Start of WORKING DATA
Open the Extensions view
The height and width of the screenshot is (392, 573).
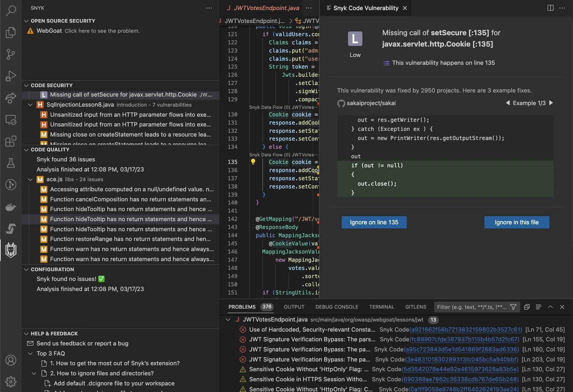click(x=11, y=141)
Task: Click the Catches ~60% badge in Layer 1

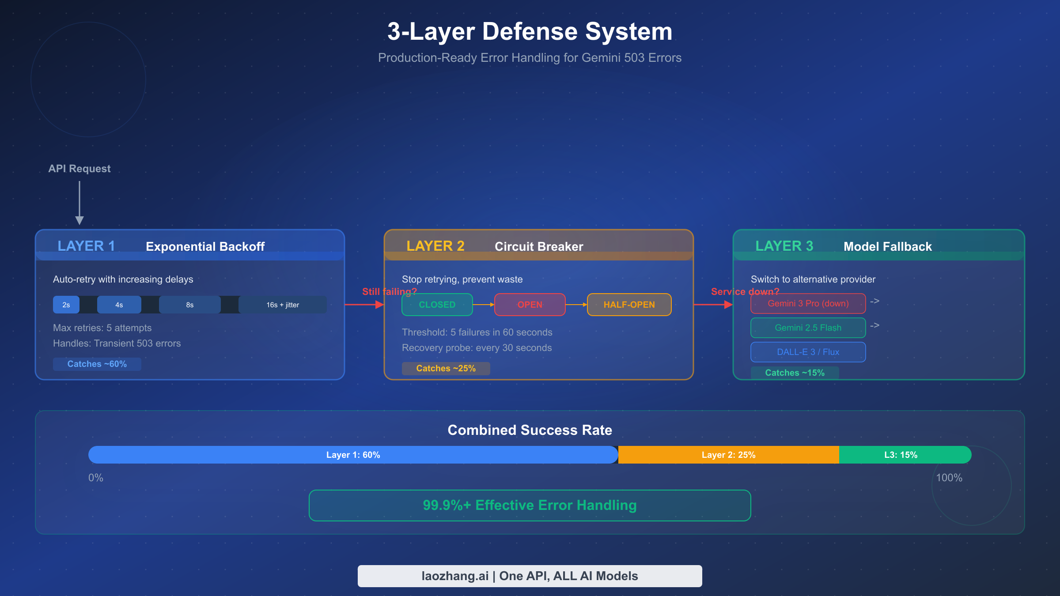Action: 97,364
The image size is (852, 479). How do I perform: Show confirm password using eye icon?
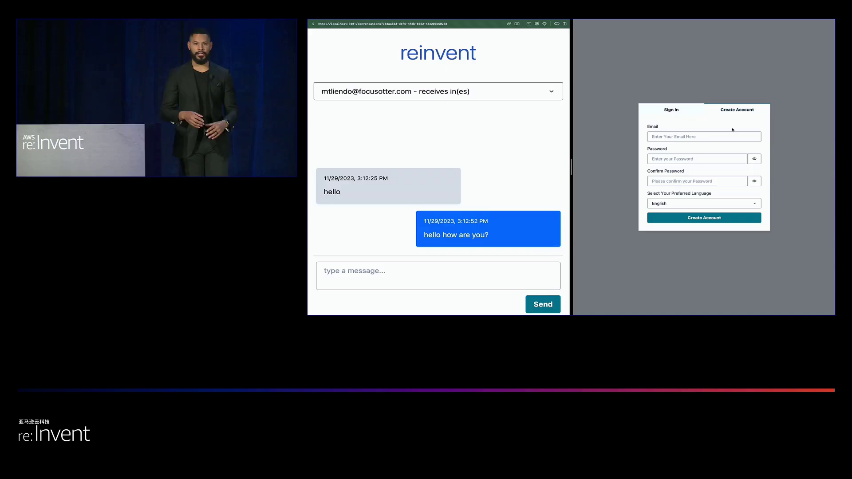754,181
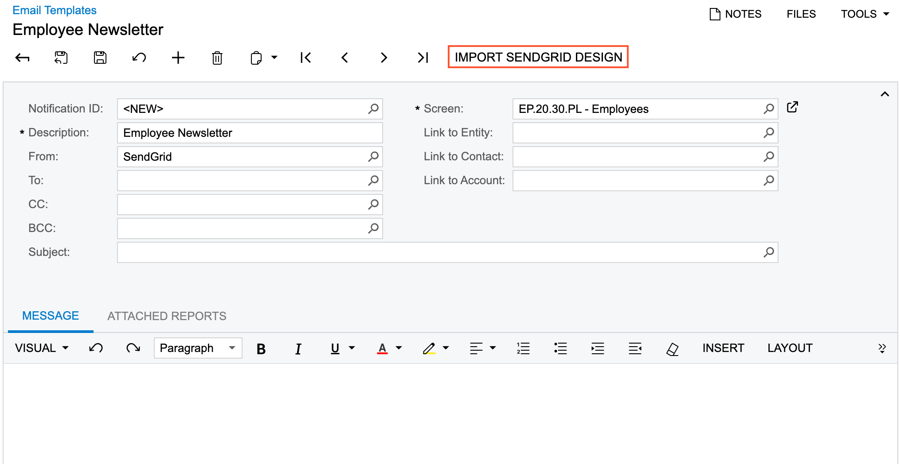Screen dimensions: 900x464
Task: Click the Go to Last Record icon
Action: tap(422, 58)
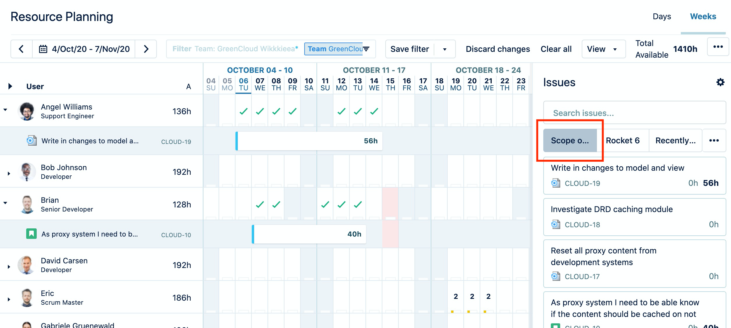Open the View dropdown menu
Image resolution: width=731 pixels, height=328 pixels.
[603, 49]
End of WORKING DATA
TRY IT ▸
The answer must be the exact lines from the line with "The image size" to the final line of the data, both ends included, with no pictures.

RESPONSE TO THE TASK ▸
The image size is (852, 479). How do I perform: Show confirm password using eye icon?
754,181
Screen dimensions: 900x464
Task: Click the Go to Last Record icon
Action: tap(422, 58)
Open the View dropdown menu
Image resolution: width=731 pixels, height=328 pixels.
[603, 49]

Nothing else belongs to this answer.